I have electrical sensitivity to high frequency radio waves.  That means when I am around them too much I get neurologic sickness.  It can debilitate me for up to a week.  When my Lionel O gauge trains are running, they emit signals in the 200 MHz - 8 GHz range up to 3.00 V/m every few seconds.  Therefore, I can't run my trains frequently. A MTH technician told me a Z-1000 transformer would give a cleaner sine wave.  I tried one that was made in 2012, and the results were the same as using my Lionel CW-80 or 1970s red transformer.  I like the transformer, but it didn't change the radio frequency problem. I have a 1943 Marx, a 2004 Lionel Copper Range, a 2014 Lionel Pere Marquette, and a 2012 Lionel Santa Fe Flyer. I also tried a 1975 Lionel Liberty Special. They all have slightly different but still bad results. Is there anything you could suggest to fix this problem? I would really like to run my trains again.

Thank you,

Jake

Original Post

I have never heard of that issue, very odd.  I can tell you that it's unlikely that the issue is simply the transformer.  The older post-war transformers have a pure 60hz sine wave, no high frequencies there.  The newer transformers like the CW-80 or the Z-1000 use a chopped wave and the harmonics of those can be higher frequency, but rarely anything close to 200mhz or up.

How are you determine the emissions, and have you pinpointed the are they are being emitted from?

We have a meter that determines the frequency and V/m.  It is an Acousticom 2 (Lessemf.com).  An electrician hooked up an oscilloscope to my CW-80 and 1970's Red and thought it was a transformer issue, but had no advice.  He also has a higher quality EMF meter that verified the signals were in the high frequency range. An MTH technician told us the transformer was the issue during a phone conversation.

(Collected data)
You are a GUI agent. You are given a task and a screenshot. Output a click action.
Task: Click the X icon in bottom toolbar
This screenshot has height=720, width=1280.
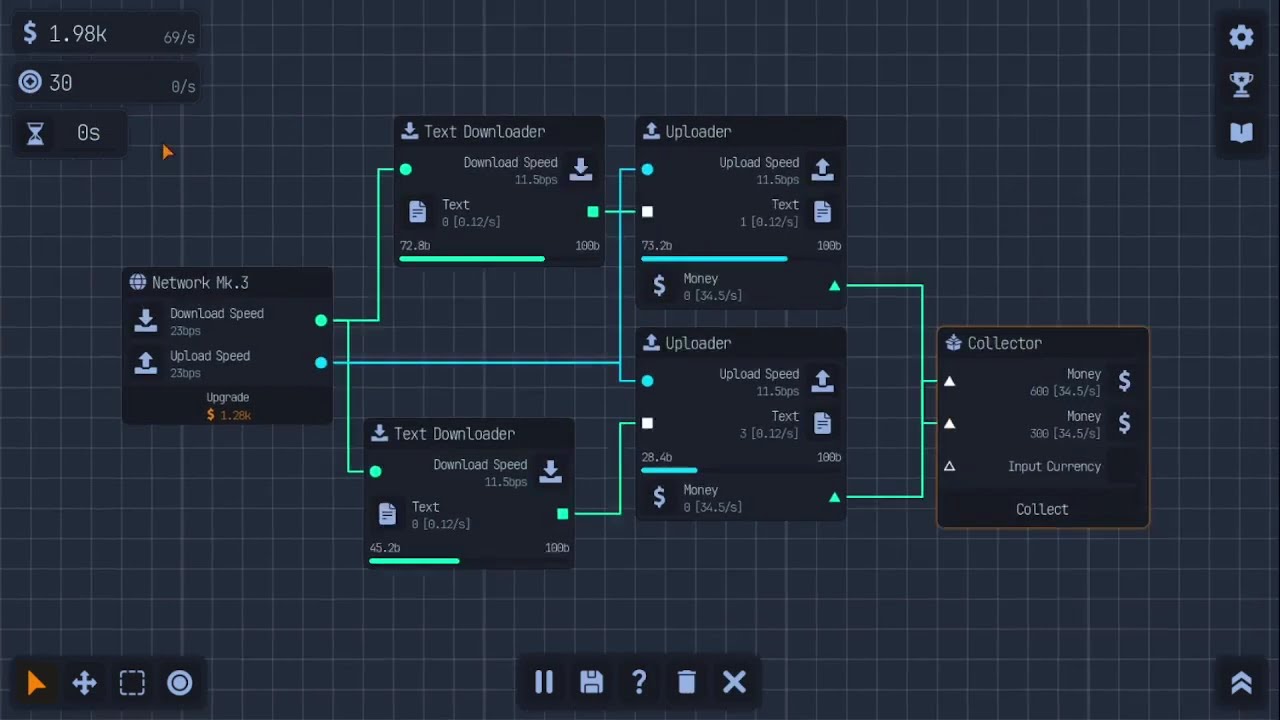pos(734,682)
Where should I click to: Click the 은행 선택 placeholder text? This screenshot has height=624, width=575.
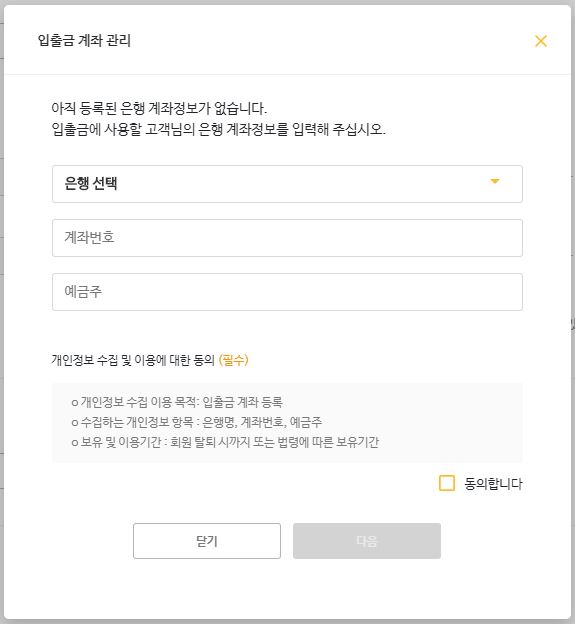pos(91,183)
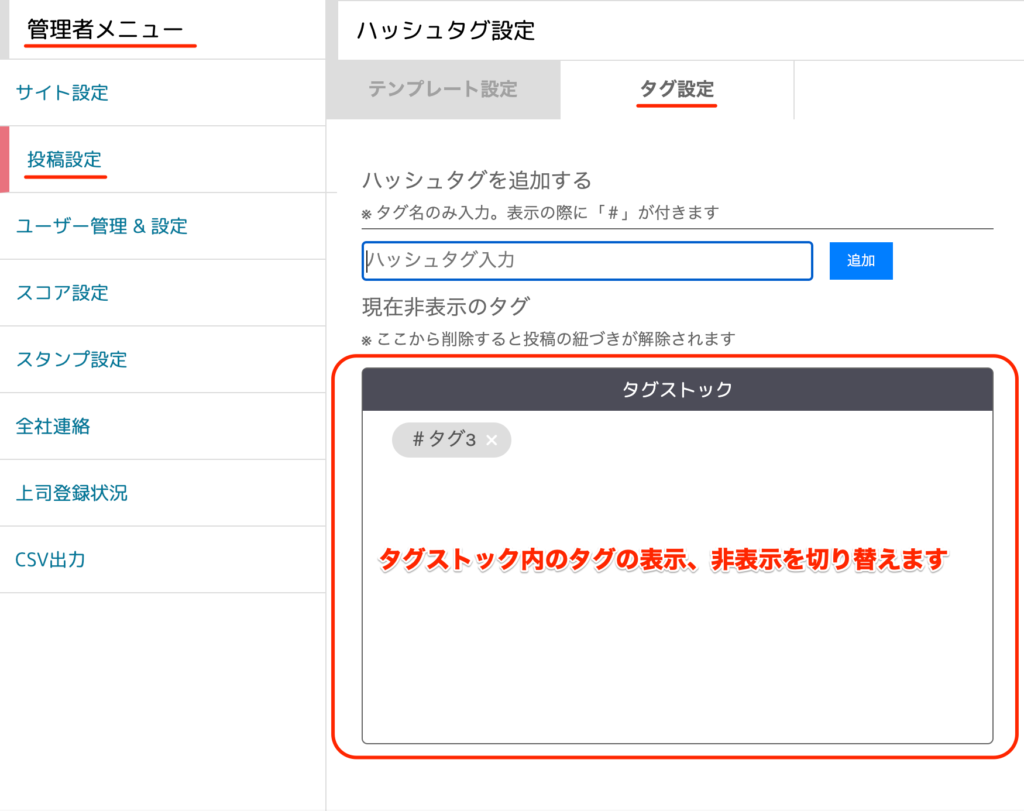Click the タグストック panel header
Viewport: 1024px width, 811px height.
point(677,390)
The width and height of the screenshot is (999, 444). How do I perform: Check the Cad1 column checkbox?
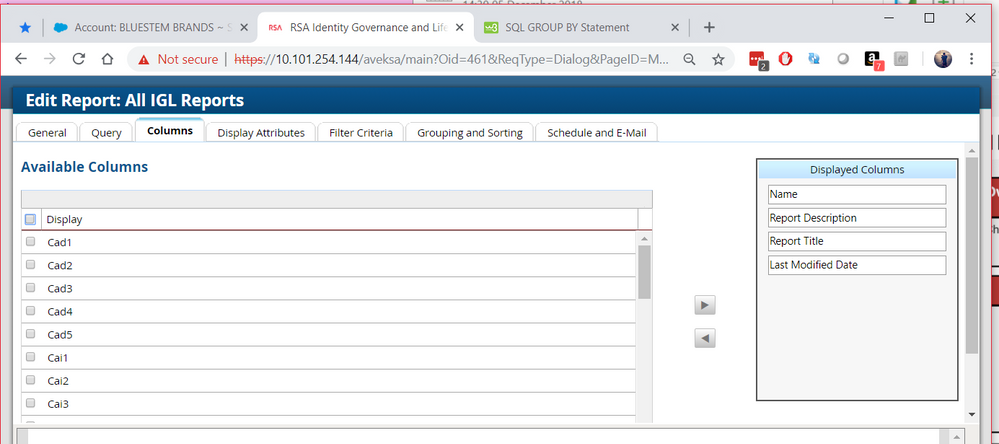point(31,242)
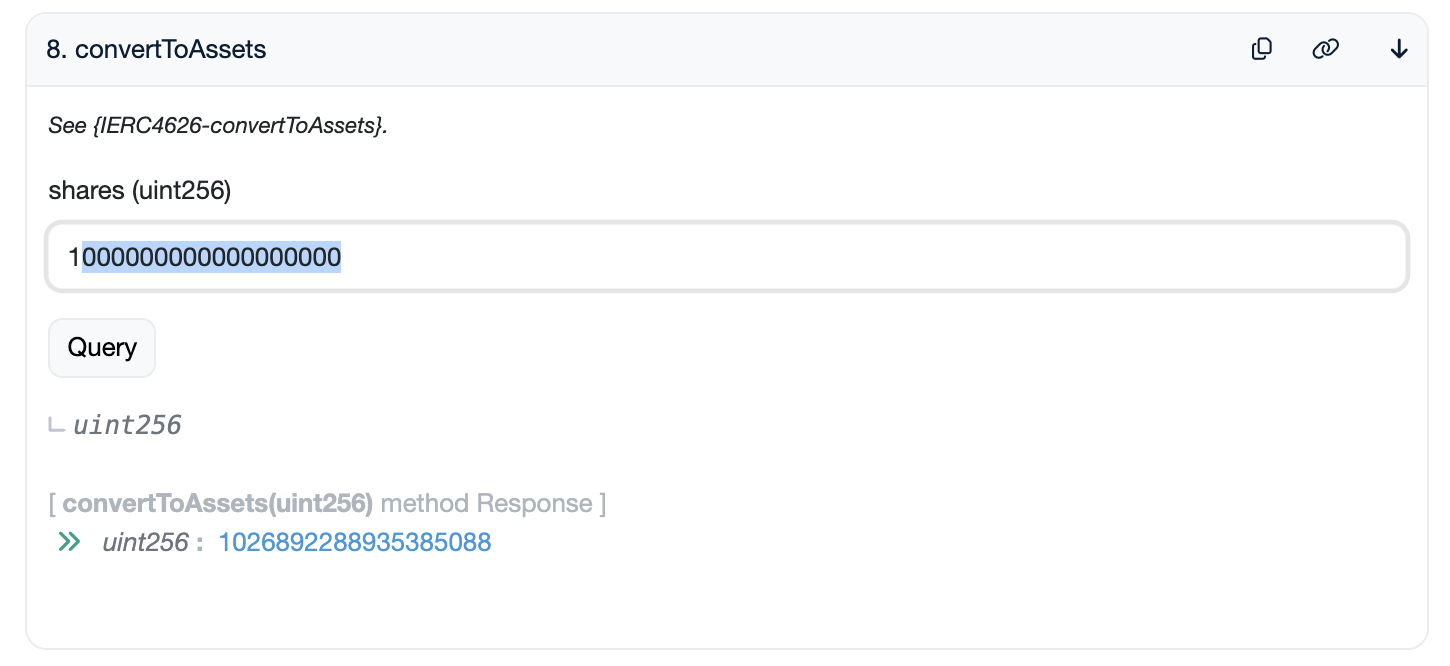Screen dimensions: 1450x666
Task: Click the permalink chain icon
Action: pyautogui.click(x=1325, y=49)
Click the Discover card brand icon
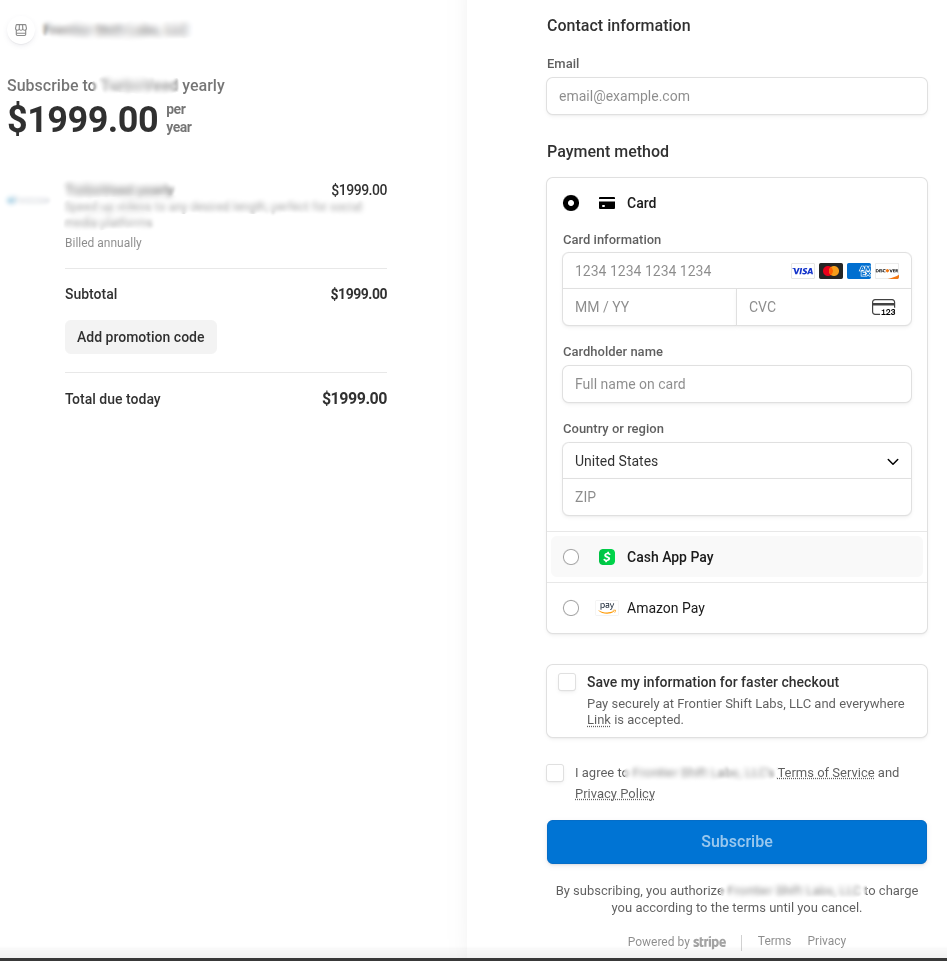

DIRECTIONS
Continue the forum thread about radio-frequency emissions from model trains, starting after its last sentence.

EXERCISE RESULT
 When the engine runs by itself it does not emit as high V/m as when you add cars.  The more rolling stock, the higher the V/m. 

I forgot to mention that my trains are 100% conventionally powered.

We had a problem once with a new furnace that emitted signals in the radio frequency range.  I got a piercing pain in my head every time I passed the thermostat in the living room.  We had specifically told the furnace salesman that we didn't want any smart technology due to my illness.  The furnace company did some testing and determined that when the furnace cycled on and off, it somehow pushed into the high frequency range, and it followed the wire up to the thermostat and transmitted the signal through the living room.  I don't understand how it all works, I just know it hurts.  The furnace company replaced the furnace with a lower efficiency one and there was no problem after that.  WIFI, bluetooth, cell phones, smart meters, etc all affect me.

When I put the meter on the transformer the V/m is lower than when I hold the meter close to the engine.  However, the high V/m can still be detected from across the room. 

Thank you for your input.  I am also wondering, if I can't fix the O gauge problem, will I experience the same issue with HO.  I would like to stay with O.  There has to be a solution...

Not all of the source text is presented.